• Page extract:
U.S. Rep. Eric Swalwell (D-Livermore) is bidding for a fifth consecutive term in the U.S. House of Representatives for District 15 against Alison Hayden, a Republican special education teacher from Hayward.
The two finalists advanced out of a seven-candidate primary election, with Swalwell earning first place with 59.0% of the vote and Hayden emerging from a field of unheralded challengers to finish in second with 17.0%.
The 15th Congressional District represents Pleasanton, Dublin, Livermore, Sunol, Castro Valley, Hayward, Union City and the northern part of Fremont, along with parts of Contra Costa County, including San Ramon and a portion of Danville.
Hayden is a former financial professional and Peace Corps director/volunteer who now works in secondary and special education. She has prior election experience, having won a position on the Central Committee of the Alameda County Republican Party.
"I entered the race because I recognize signs of the decay of our country’s high standards and lowered international reputation," Hayden told the Weekly. "I have seen the breakdown of the family, opioid pandemic, falling education ratings with government supplanting parents and local organizations to meet growing needs. We must strengthen the family for communities’ strength and connectedness, the core of any robust society."
"Now COVID, wildfires and civil unrest bring health and human safety to the priority," she added. "The safety of children, families and our seniors is critical. These events and their aftermath will impact our communities with differing magnitudes and an urgent dynamic local address will most determine the future of CA-15, indeed the whole of the country."
As for specific priorities in District 15, Hayden listed traffic congestion solutions while rethinking Valley Link as the best option, intelligent development and growth, jobs and training, and cutting taxes, regulations and costs.
With a campaign website that cites her motivation as "to stop an unelected elite from taking our voice and choice under a Socialist order," Hayden added that a vote for her is "a vote to represent your interests in the American Republic, its legal protection of our unalienable rights and responsibilities, our futures and those of our children and future generations."

• Provided records:
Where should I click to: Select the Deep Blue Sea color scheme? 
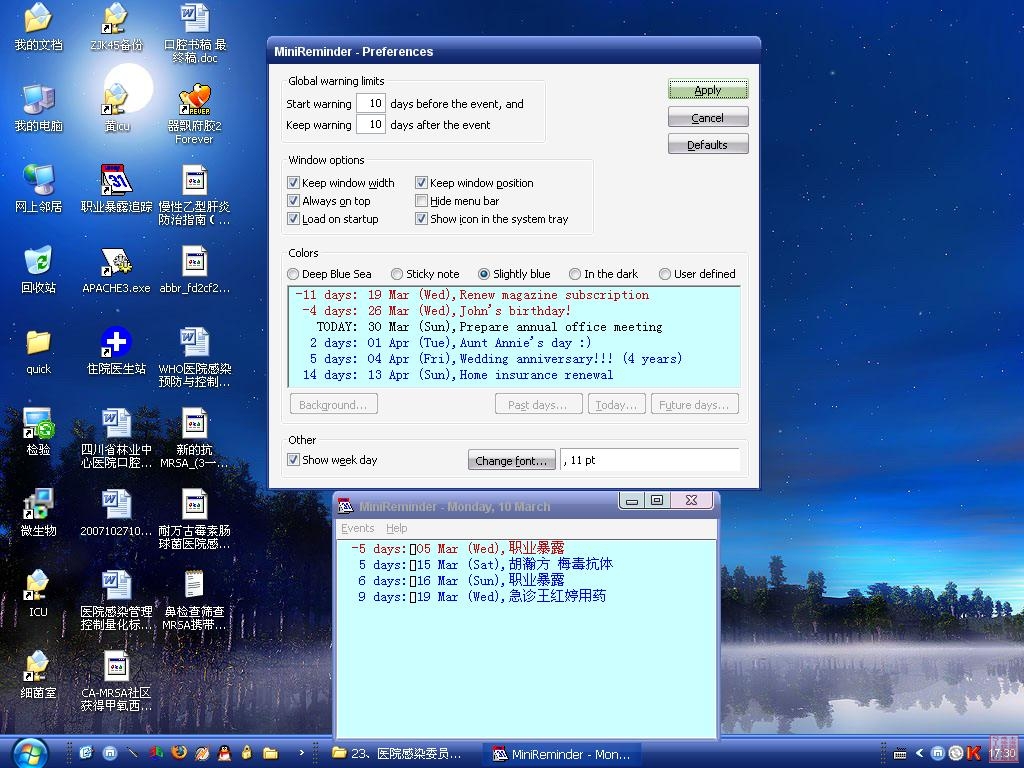click(293, 274)
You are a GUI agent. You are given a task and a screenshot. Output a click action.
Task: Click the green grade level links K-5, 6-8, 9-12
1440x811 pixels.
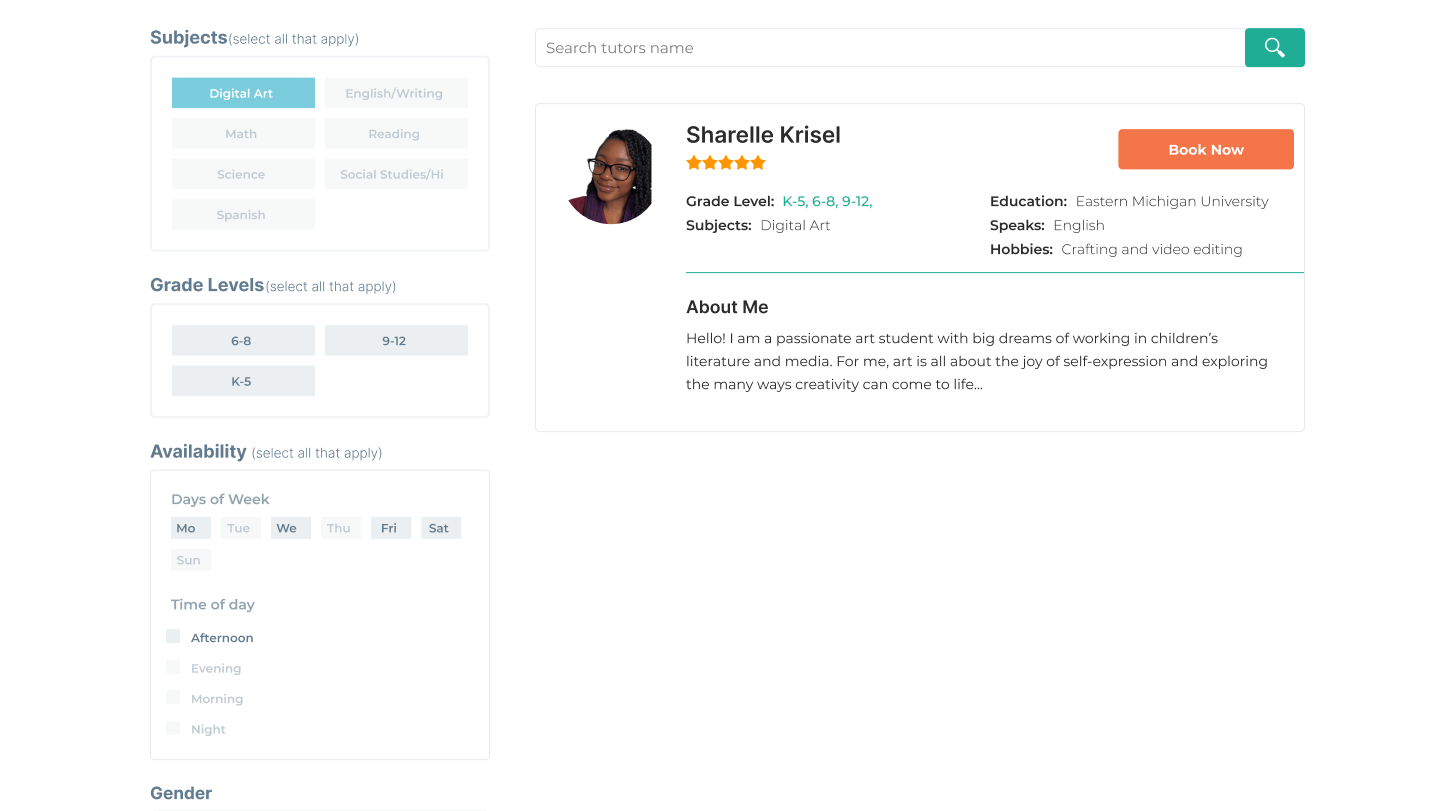coord(827,201)
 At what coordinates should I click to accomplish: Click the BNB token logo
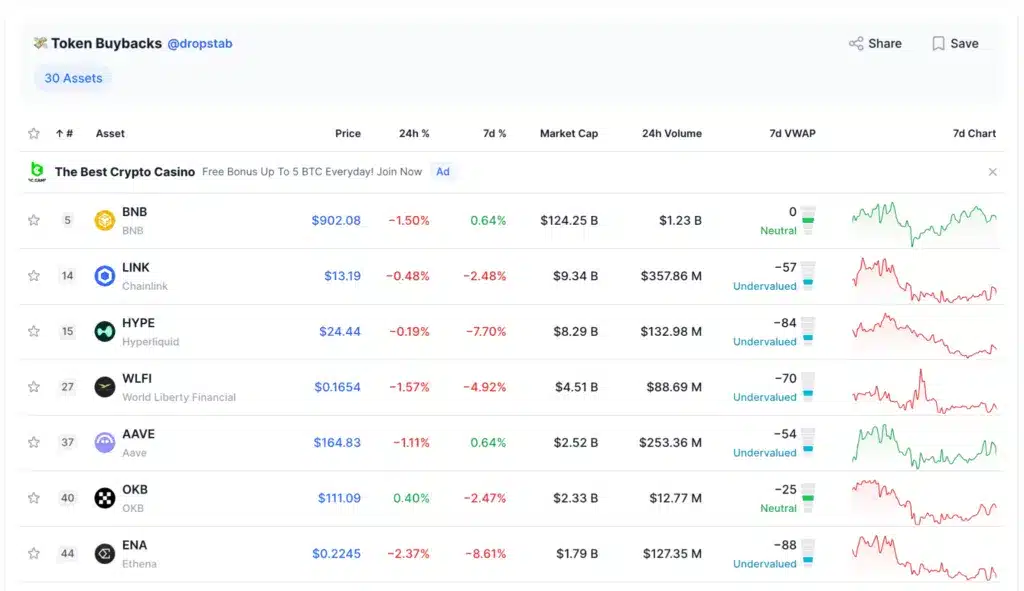pos(105,219)
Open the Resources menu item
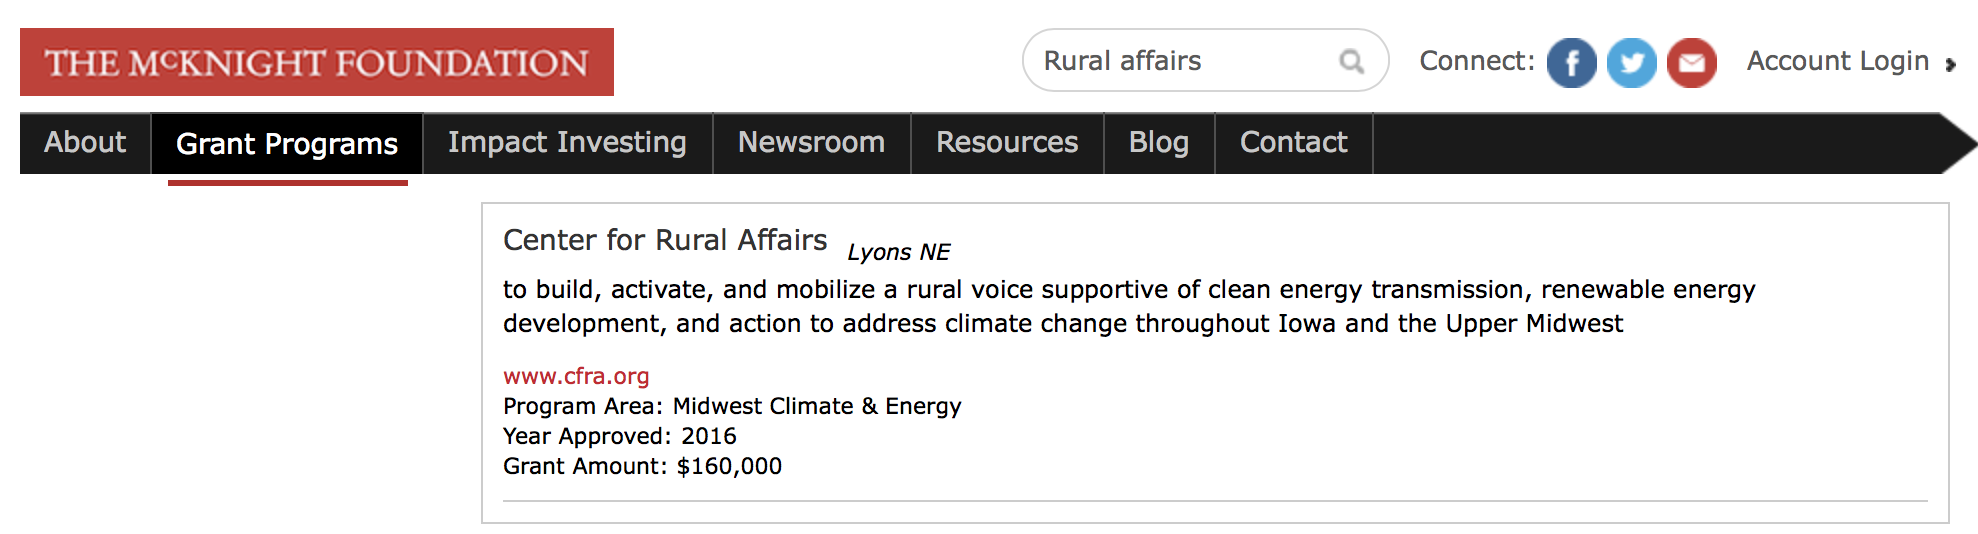Screen dimensions: 1978x534 tap(1007, 143)
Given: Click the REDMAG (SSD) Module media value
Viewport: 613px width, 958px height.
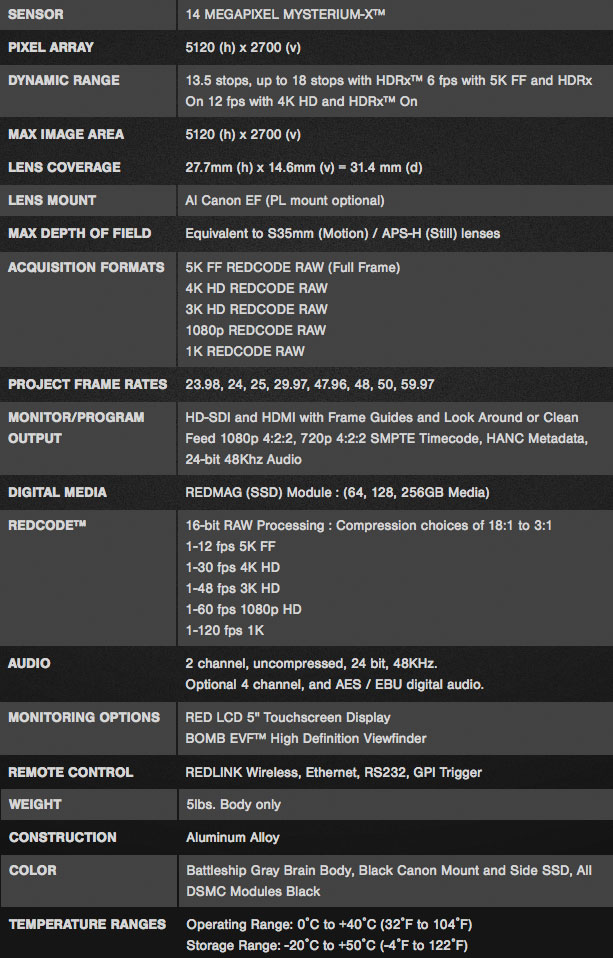Looking at the screenshot, I should 337,492.
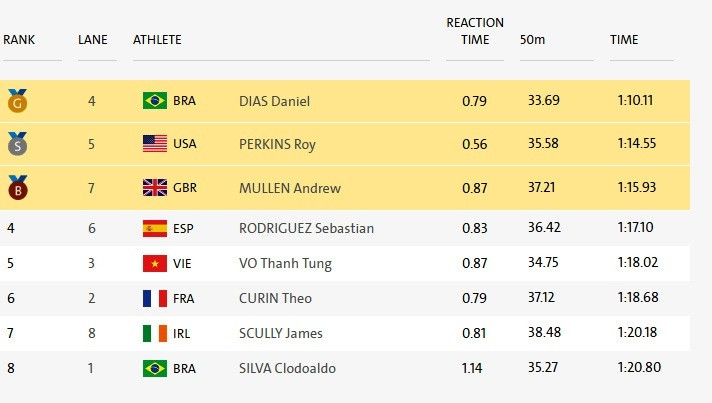This screenshot has width=712, height=403.
Task: Open athlete PERKINS Roy's profile
Action: point(277,144)
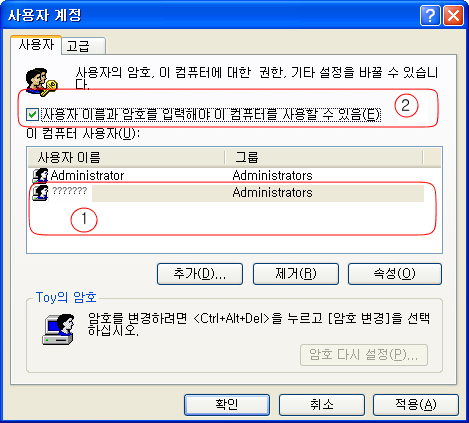This screenshot has height=423, width=469.
Task: Click the 제거(R) button
Action: click(x=296, y=274)
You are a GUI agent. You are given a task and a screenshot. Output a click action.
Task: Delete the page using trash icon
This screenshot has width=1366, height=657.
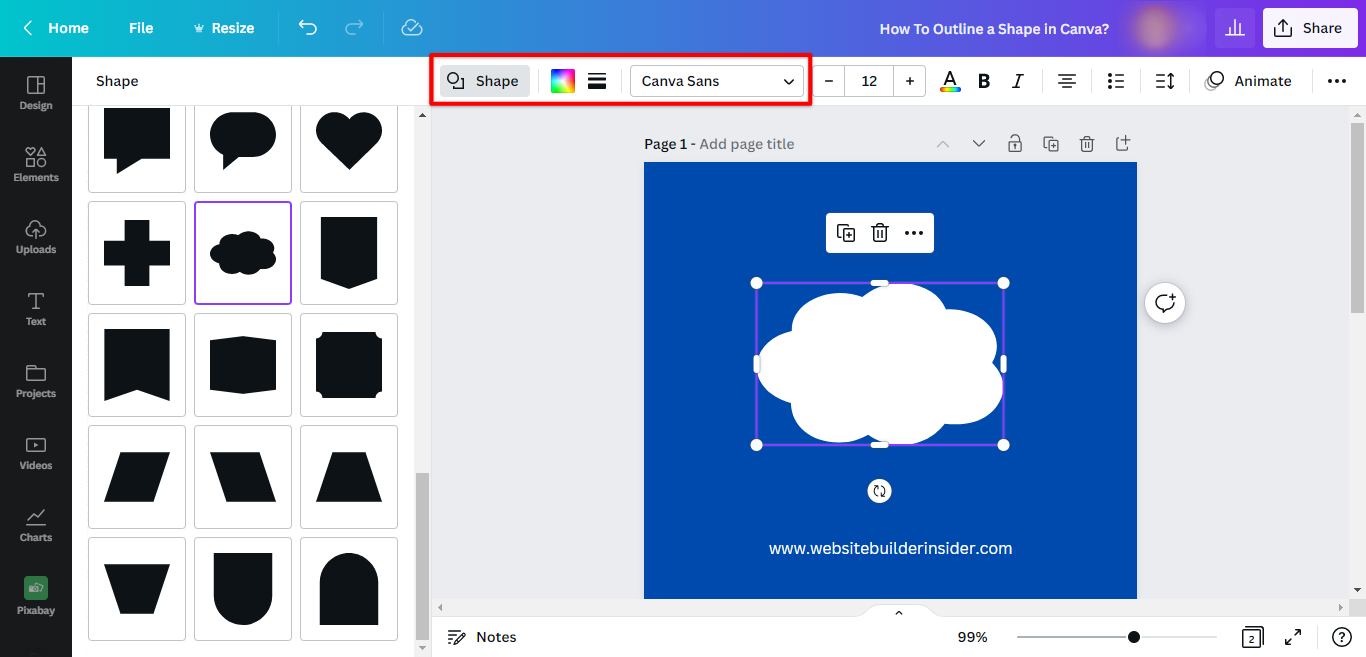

• Brief A: In the article on the District 15 House race, what share of the vote did Alison Hayden receive in the primary?
• Brief B: Continue the article on the District 15 House race from where it ends.

• Task output A: 17.0%

• Task output B:
Swalwell, a former Dublin City Council member and Alameda County prosecutor who first won election to Congress in 2012, has become one of the more visible members of the House, in part because of his presence on social media and television interviews as a vocal critic of President Donald Trump and Congressional Republicans. He briefly campaigned for the Democratic nomination for president but bowed out after three months in July 2019.
The incumbent congressman cited the coronavirus pandemic among his top priorities for the term ahead, including "shaping and implementing real action to combat COVID -- including testing, tracing, and rapid, widespread deployment of a safe, effective vaccine when it's available -- while providing all necessary relief to struggling families; we need a return to normalcy as soon as safely possible."
"We must regain our world leadership on combating climate chaos. We must make sure no American lacks affordable health care. We must get tougher on other nations' efforts to interfere with our democracy. And we must restore Americans' confidence in our public institutions," he added.
In District 15, Swalwell said his goals include sustaining the Tri-Valley's status as a "burgeoning tech innovation hub as well as an affordable and desirable place to live," as well as securing federal funding to bring Valley Link toward construction.
"I'll keep representing Pleasanton and the Tri-Valley in Congress as I always have -- with honesty, with energy, and with an eye toward justice and opportunity for all. I remain deeply humbled and grateful to be your voice in Congress," he said.